## Exercise prompt
Which lines of the records contain the word "field"? Copy each one.

## Saved entries
______________________________

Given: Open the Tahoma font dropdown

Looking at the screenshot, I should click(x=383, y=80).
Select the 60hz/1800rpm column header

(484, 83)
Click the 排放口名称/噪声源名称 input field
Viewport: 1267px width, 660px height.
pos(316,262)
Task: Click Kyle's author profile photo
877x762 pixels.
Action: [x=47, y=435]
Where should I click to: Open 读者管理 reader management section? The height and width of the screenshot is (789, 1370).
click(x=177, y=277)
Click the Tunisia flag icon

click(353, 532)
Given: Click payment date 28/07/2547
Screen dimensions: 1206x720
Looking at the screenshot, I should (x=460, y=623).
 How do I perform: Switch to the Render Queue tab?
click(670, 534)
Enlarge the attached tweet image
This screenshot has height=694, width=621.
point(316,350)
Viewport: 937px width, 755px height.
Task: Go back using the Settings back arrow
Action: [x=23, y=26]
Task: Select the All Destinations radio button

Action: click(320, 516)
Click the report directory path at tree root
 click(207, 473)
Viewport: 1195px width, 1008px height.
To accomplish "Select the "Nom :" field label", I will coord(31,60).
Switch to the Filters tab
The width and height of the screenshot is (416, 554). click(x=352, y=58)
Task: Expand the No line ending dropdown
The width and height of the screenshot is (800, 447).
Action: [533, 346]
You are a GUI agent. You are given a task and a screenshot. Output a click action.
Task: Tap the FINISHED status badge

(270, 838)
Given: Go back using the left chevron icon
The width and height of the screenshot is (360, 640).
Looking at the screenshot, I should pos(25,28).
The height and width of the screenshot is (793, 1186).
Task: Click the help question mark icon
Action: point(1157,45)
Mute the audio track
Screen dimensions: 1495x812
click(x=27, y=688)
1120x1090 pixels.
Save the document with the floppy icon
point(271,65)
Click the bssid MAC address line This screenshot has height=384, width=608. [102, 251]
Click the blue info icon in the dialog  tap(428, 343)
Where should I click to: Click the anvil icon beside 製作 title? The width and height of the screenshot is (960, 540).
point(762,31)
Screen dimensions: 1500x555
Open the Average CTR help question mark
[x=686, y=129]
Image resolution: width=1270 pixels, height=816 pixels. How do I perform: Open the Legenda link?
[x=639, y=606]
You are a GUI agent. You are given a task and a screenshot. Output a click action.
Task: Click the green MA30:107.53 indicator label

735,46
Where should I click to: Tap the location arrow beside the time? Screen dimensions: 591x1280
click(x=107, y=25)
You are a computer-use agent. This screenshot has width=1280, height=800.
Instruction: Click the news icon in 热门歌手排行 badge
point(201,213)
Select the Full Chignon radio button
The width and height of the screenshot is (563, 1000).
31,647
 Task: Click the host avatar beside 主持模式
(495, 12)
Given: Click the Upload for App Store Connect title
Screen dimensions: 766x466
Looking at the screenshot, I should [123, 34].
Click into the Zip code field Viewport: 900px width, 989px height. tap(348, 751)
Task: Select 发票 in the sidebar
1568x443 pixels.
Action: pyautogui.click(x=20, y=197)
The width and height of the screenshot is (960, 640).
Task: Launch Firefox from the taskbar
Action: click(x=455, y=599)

______________________________

## Result
Click the 排放口名称/噪声源名称 input field
To accomplish "Select the "Nom :" field label", I will coord(31,60).
Click into the Zip code field Viewport: 900px width, 989px height. tap(348, 751)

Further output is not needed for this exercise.